> Görevler
[1] Humble Pie'ı anlatan belgeye göre Peter Frampton gruptan kaç albümün ardından ayrılıyor?
[2] Humble Pie'ı anlatan belgeyi son cümlesinden sonra sürdürün.
-------- Belge --------
Dünkü Small Faces girişinin ardından, hem bu grupla bağlantılı hem de blogdaki eksiklerden biri olan Humble Pie ile devam edelim. Small Faces'ın iç çatışmaları sonucunda ayrılan Steve Marriot yine kendisi gibi vokalist / gitarist olan Peter Frampton ile bir araya gelip Humble Pie'ı kuruyorlar. Frampton grupta çok fazla durmuyor, 2 albümün ardından  ayrılıyor ama Humble Pie kendi efsanesini yaratmayı başarıyor. Bu grup da dün bahsetmeye çalıştığımız gibi Rock müziğine katkısı büyük olan gruplardan. Katkıları çok iyi müzik, değişik işler filan olarak düşünmemek gerekiyor ama. Humble Pie yaptığı Blues Rock ve Hard Rock ile biraz daha popüler bir hale gelip Rock'ın genişlemesine fırsat tanıyan gruplardan. Onların buna katkısı da böyle işte.
-------- Verilen Veriler --------
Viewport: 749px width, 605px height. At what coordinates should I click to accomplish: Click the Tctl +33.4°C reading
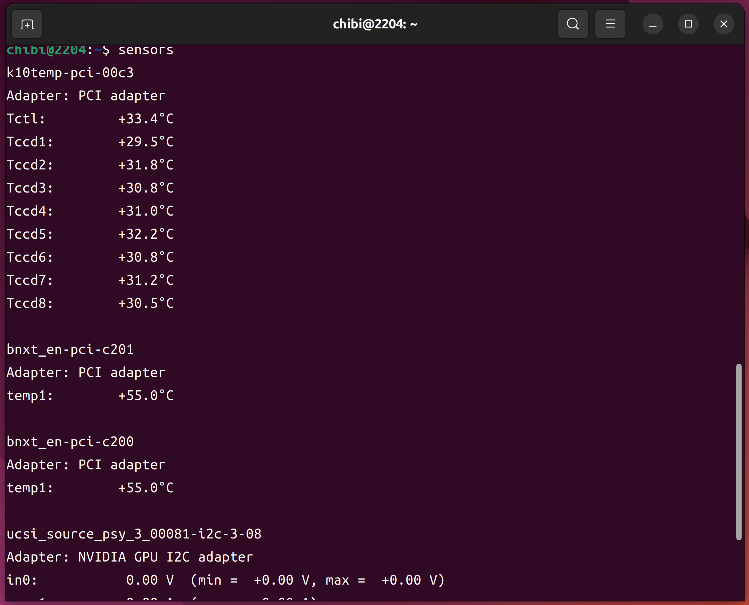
--------
> Görev Yanıtları
[1] İki albümün ardından.

[2]
Aynı yıl içerisinde bir araya gelip ilk albüm olan As Safe As Yesterday Is'in kayıtlarını (ikinci albüm Town & Country'i de kaydediyorlar 1969 yılı içerisinde) tamamlayan grup beklentilerini karşılayacak denli iyi tepkiler almışlar. Rolling Stone dergisi albüme 4 üzerinden 4 yıldız verirken "1969'un en iyi Blues Rock albümü" olarak da tanımlamış. Albümün İngiltere listelerinde 1 numaraya kadar yükselmesi de işin bir başka yönü tabi. 

Albümün açılış parçası Steppenwolf'ün lideri John Kay'in Desperation parçası. Oldukça iyi bir yorumlama. Alabama '69 parçası ile Amerikan İç Savaşı'na politik yönden direkt dalarken, Stick Shift ile de Blues Rock kökenli Hard Rock ile sağlam bir yere tutundukları açıkça görünüyor.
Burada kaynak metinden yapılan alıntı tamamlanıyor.